Is it on Kobo that I had to go through an entire rigmarole after entering country and credit card details before the darn thing would work properly? Yeah, that’s on Kobo. But it’s done now. Here’s hoping I won’t have to do it again.

As for the daily use:

  1. If you’re used to a modern phone, the refresh feels a tiny bit slow. And I really don’t like how if you turn a page in white mode it flashes to night mode as a way of indicating a page turn. (If you’re in night mode, it instead flashes to white.) There are way prettier page animations in my opinion. Again, this is just aesthetics. This doesn’t matter to everyone, and after you’ve been reading a while you forget how page turns on your phone apps is faster. (Guess I’m comparing the speed and aesthetics to reading books via BorrowBox on a fairly new iPhone.)
  2. My naturally greasy fingers immediately made marks all over the black plastic. I am not using a cover, is why. I really don’t want to commit a crime, ever. Detectives would easily find my entire perfectly preserved ten finger prints by picking up my Kobo handling it delicately with a white hanky. (That’s what they do on TV, isn’t it?) I forget how iPhones are oleophobic and thereby avoid this issue somewhat. No matter. I’ll be giving my Kobo a regular wipe with the old rubbing alcohol. (The phone could probably use it, too.)
  3. I’ve had a few issues with a complete freeze or black-out when I shift reading position and try to reorient the page. Not sure what that’s about.

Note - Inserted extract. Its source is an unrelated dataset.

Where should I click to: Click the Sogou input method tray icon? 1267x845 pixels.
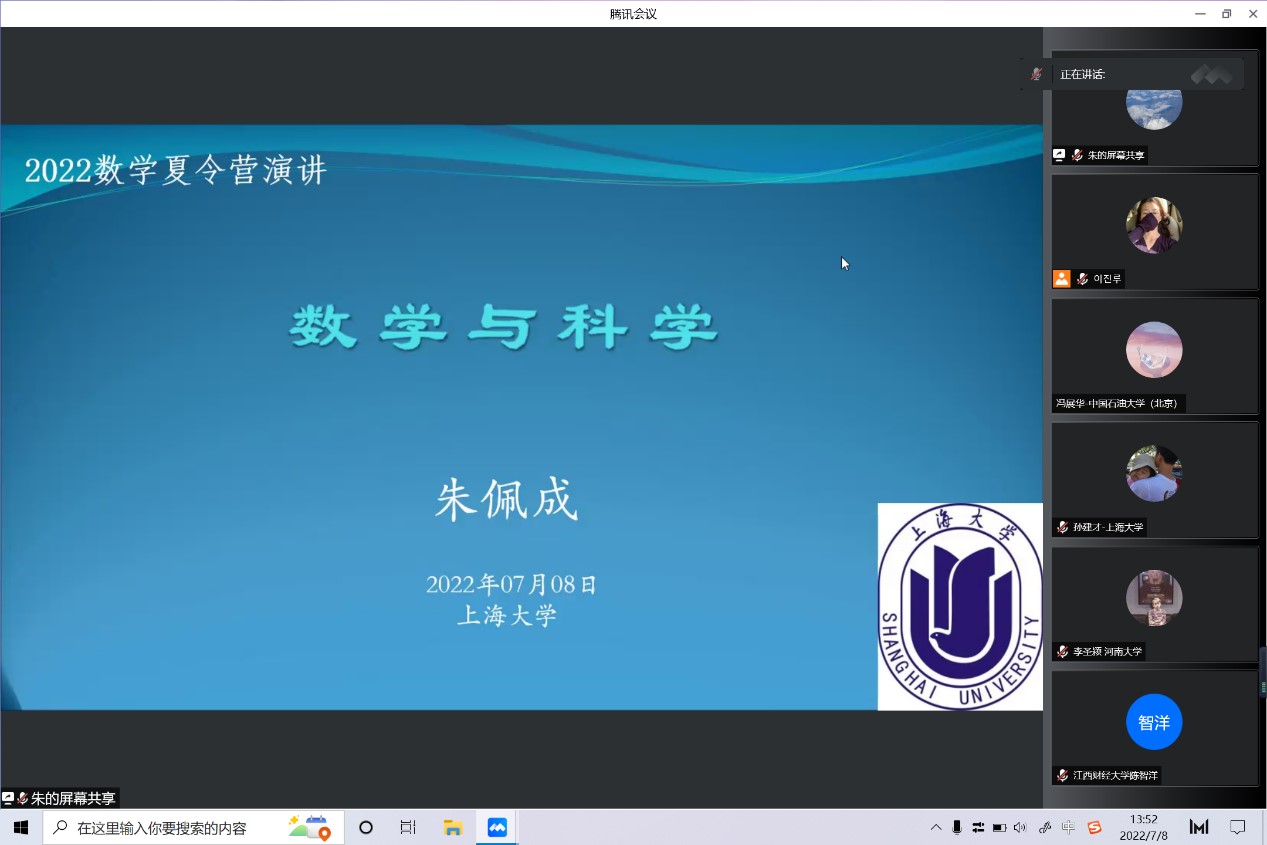pos(1094,827)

That’s about it, really! I’m happy with this purchase. My eyes are happier, my wallet is about to get a bit happier and I’m planning a cull of my bookshelves, because I really don’t think I’ll be walking all the way over to the other side of the room to locate classics in bound form when I can download free ePubs from Project Gutenberg.

I haven’t set foot in an actual library in years, but shout-out to libraries and librarians everywhere. You know we’re still reading, even though we’re ghosts!

Header painting: ‘Vilma Reading on a Sofa by Polish artist Tavik Frantisek Simon (1887-1942).